Mark James, Security Specialist at ESET:
“There are two things that consistently scare the modern digital worker- ransomware, and not being able to use your computer.
In this modern era almost everything we do in the office or workplace consists of doing it on a computer- when computer systems go down, we are often left with “nothing to do”. For businesses, the damage caused by ransomware is not just about the costs involved with paying the ransom, it’s the damage caused by systems not being available- the knock on effect in this instance caused widespread disruption. Systems have to be shut down while damages are assessed- in the case of ransomware, the tech team should have a plan of action to enable servers and systems to be restored from backup and checked to ensure they are clean from malware before proceeding; this could, realistically, take days.
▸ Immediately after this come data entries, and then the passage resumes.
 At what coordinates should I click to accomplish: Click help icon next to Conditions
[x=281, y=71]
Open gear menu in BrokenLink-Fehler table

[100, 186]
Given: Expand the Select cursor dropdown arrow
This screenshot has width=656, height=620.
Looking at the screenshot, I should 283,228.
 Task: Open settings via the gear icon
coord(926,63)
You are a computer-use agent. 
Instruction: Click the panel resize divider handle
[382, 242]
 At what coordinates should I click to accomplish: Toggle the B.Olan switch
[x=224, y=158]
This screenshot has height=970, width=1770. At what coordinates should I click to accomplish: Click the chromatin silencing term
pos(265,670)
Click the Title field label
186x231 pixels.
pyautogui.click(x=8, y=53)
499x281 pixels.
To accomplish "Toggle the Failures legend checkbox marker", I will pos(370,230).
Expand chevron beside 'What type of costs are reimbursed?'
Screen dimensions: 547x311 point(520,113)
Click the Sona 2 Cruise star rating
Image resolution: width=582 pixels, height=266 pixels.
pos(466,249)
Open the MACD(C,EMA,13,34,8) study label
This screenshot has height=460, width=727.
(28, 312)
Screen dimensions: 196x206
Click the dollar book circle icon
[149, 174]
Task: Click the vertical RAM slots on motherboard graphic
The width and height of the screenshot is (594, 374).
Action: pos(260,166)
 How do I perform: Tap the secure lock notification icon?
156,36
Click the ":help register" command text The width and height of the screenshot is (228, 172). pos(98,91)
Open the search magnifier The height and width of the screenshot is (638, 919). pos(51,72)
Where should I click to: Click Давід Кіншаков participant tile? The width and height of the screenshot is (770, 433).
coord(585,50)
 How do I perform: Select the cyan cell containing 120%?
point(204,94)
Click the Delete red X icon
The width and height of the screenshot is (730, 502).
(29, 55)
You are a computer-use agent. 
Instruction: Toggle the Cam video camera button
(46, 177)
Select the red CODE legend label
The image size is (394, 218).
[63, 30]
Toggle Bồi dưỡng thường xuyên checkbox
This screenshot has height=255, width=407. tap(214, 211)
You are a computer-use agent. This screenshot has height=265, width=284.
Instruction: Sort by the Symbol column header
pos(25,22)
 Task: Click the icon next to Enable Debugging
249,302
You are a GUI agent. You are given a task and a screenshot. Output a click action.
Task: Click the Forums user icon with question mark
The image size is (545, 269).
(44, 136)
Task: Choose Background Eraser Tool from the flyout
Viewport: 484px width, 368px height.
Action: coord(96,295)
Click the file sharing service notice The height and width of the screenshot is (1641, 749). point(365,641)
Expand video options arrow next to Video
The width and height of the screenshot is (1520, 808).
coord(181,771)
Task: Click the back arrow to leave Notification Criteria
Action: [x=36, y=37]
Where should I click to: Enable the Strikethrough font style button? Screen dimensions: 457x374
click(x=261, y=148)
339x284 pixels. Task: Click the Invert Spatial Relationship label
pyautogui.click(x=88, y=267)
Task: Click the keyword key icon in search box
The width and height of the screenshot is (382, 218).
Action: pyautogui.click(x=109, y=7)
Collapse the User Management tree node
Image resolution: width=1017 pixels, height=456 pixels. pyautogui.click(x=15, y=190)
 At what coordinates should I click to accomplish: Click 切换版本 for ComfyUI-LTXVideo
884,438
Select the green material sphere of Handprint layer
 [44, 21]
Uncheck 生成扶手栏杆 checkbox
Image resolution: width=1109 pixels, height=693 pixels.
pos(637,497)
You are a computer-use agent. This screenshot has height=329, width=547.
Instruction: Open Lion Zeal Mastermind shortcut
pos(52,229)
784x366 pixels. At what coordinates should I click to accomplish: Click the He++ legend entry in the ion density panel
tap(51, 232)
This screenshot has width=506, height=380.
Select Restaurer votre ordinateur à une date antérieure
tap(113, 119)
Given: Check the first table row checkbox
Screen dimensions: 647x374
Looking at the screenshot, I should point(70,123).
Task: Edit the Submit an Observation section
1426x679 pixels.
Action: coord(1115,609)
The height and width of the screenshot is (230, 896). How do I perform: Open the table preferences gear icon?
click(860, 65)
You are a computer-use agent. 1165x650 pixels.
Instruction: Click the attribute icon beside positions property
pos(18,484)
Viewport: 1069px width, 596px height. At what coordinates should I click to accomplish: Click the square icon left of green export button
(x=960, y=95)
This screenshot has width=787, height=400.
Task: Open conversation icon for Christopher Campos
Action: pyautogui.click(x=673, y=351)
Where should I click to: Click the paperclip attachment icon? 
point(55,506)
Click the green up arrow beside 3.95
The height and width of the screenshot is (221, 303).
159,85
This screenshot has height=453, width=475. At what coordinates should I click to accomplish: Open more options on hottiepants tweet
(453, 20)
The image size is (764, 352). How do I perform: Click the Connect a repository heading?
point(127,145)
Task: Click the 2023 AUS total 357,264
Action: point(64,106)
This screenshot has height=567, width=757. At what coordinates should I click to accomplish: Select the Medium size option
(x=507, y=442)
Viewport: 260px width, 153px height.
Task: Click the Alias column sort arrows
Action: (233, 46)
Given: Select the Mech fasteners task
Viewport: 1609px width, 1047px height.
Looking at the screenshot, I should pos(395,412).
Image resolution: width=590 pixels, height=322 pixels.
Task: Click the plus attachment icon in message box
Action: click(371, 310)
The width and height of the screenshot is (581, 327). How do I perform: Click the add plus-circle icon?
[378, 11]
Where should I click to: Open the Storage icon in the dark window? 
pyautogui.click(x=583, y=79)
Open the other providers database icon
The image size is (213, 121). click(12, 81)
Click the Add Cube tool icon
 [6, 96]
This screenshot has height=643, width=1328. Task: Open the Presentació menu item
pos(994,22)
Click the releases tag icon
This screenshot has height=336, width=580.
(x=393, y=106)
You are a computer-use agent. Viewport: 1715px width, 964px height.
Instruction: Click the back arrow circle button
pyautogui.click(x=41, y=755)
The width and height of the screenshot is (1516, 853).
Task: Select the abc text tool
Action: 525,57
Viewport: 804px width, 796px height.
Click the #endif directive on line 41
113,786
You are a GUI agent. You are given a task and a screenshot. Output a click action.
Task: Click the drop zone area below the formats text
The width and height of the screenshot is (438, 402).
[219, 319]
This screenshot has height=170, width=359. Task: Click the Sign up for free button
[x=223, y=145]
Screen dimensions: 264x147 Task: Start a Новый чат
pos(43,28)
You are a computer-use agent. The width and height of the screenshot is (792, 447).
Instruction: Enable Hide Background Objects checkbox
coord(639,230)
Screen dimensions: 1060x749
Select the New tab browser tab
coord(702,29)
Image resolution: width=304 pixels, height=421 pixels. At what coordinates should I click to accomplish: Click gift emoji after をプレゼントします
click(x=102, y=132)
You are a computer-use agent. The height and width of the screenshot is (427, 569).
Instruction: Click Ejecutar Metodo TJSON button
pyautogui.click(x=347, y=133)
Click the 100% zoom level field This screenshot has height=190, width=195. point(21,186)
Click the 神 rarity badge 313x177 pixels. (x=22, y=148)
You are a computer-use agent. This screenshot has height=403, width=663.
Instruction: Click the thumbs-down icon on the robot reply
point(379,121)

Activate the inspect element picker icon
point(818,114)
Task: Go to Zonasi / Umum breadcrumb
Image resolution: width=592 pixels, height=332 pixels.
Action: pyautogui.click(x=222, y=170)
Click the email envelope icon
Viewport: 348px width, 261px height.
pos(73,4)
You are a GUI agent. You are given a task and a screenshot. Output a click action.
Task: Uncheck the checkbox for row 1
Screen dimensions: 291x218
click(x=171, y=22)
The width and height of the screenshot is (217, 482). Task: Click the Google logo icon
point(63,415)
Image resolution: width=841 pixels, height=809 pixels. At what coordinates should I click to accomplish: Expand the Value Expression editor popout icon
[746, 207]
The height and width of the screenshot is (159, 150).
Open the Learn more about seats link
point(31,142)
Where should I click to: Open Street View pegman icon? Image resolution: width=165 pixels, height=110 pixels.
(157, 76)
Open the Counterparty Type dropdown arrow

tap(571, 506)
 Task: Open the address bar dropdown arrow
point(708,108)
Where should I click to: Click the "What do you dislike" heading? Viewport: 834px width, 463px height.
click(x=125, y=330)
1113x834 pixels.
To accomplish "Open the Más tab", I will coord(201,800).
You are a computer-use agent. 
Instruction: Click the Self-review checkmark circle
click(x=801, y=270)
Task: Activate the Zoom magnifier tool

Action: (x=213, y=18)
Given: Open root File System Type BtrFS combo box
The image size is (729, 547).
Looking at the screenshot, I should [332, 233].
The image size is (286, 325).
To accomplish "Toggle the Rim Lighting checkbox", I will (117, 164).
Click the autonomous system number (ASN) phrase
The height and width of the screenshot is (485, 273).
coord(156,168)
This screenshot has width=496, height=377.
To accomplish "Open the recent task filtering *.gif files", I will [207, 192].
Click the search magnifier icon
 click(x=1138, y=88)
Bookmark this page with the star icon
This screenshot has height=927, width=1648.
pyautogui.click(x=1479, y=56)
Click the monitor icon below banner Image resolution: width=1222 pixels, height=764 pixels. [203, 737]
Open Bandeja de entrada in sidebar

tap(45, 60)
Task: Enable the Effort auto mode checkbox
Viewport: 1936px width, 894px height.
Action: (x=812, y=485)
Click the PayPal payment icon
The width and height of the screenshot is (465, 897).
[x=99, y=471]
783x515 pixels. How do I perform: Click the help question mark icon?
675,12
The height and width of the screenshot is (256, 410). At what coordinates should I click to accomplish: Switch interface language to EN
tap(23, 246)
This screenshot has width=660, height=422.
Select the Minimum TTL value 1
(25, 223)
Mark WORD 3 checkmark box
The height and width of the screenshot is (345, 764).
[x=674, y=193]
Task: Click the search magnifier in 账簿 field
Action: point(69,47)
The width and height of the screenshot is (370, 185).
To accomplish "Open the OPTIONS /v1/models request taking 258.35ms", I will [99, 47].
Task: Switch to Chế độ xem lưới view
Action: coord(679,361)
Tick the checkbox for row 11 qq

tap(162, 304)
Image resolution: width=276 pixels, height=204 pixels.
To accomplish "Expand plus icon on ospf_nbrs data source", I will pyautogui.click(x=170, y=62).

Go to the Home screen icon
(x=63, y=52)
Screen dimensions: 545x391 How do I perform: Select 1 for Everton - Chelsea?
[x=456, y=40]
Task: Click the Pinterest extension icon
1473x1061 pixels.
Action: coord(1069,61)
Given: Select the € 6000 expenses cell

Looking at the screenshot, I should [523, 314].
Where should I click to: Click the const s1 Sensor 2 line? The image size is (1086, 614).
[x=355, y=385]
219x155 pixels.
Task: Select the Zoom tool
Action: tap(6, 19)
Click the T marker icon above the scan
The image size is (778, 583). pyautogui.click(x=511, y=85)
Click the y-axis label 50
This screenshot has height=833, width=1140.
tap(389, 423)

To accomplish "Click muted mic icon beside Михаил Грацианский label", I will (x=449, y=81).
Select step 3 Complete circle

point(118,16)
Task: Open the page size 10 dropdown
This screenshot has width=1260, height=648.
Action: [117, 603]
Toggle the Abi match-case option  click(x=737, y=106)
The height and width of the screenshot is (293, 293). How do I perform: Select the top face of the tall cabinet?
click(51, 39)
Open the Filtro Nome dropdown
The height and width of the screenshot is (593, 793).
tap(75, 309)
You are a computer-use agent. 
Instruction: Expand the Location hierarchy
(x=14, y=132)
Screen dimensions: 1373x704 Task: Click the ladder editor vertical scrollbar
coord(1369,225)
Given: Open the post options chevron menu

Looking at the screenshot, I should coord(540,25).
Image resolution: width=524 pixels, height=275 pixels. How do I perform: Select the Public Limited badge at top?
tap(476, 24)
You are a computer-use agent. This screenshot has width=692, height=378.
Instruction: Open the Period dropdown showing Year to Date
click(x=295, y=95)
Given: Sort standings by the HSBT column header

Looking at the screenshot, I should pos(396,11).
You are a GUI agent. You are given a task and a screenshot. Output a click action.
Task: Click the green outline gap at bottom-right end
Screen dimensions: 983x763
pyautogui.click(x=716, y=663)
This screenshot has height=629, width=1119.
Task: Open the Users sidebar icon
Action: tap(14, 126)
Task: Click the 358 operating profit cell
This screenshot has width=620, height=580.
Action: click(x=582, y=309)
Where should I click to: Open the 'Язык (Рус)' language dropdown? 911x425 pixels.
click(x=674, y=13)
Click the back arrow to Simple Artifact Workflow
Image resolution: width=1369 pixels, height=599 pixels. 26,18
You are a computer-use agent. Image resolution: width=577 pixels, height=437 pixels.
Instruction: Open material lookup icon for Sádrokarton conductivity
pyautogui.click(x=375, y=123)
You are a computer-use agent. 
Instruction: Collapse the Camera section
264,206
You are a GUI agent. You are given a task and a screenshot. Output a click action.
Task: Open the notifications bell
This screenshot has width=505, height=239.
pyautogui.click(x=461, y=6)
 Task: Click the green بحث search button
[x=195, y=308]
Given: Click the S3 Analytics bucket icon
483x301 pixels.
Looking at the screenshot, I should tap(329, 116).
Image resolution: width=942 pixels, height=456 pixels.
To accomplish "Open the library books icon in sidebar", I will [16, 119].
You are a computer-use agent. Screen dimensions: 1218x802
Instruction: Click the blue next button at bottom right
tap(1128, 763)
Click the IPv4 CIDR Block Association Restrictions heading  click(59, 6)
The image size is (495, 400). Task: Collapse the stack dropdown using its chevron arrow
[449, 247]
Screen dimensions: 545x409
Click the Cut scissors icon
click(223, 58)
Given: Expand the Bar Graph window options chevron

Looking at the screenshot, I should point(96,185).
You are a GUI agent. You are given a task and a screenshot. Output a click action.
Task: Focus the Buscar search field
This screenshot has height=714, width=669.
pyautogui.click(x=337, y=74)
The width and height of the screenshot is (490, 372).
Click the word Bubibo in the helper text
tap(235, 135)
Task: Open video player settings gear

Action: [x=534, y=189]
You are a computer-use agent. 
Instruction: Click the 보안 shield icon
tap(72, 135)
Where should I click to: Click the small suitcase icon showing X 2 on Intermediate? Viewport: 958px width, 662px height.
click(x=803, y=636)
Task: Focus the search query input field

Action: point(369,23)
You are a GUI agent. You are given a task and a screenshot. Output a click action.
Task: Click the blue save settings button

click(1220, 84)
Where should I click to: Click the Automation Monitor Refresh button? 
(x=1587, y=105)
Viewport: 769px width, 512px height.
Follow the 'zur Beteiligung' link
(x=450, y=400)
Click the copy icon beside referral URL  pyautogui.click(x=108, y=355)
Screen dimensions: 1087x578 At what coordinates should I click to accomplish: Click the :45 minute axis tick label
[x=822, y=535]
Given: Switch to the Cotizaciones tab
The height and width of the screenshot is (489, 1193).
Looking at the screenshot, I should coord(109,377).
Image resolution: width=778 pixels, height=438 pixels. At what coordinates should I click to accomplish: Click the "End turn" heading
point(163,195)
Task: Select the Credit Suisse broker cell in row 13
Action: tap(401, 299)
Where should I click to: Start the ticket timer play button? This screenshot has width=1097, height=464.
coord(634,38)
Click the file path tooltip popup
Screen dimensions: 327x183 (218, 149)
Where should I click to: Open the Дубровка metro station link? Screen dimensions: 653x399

You then have to consider the ransom payment itself. When it comes to tech services. both internal and external come at a cost- $23,000 is not a massive amount of money for days of downtime, but as with all ransoms, it’s generally frowned upon to pay for many reasons.
Getting your files back is not a given- if you’re going to spend the money its best to spend it on something that will yield results. It’s good to see more companies NOT paying- it would be nice to think it will make a difference, but the same could be said for spam all those years ago. It’s still rife and causes us problems.
Putting the right measures in place beforehand for disaster, backup and recovery is still the only way to 100% protect against ransomware. It’s all about the planning- whilst you cannot stop breaches and all malware infections 100%, you can do lots to limit the damage. Updating, security software, education and multi-layered protection is the best way to stay safe.”
Bill Evans, Senior Director at One Identity:
“Recently, a number of Mecklenburg county, North Carolina computers were frozen in yet another ransomware attack, believed to have originated in the Ukraine or Iran.
This is just another example of the detrimental ransomware can be as it slowed services to a crawl as county workers attempted to conduct business the old fashioned way – with paper and pencils. The result of this attack was
There are a number of things that this county (and pretty much every government agency and organization) can and should have done to possibly prevent this attack. The first and perhaps most important is end user education. This latest attack was believed to have started when a user clicked on a link in an email kicking off the ransomware infection. Beyond that, organizations need to keep software up to date. When a software manufacturer releases a patch, it’s most likely a security patch and should be applied as quickly as possible. Lastly, organizations should have a solid identity and access management process in place. With the advent of remote workers and the pending digital transformation, identity is the new security perimeter. Ensuring that users have access to only those assets they need to do their jobs is a sure fire way to mitigate risk in the advent of a security breach. By taking these steps, agencies and organizations can minimize the risk of a breach and if there is one, minimize the impact.”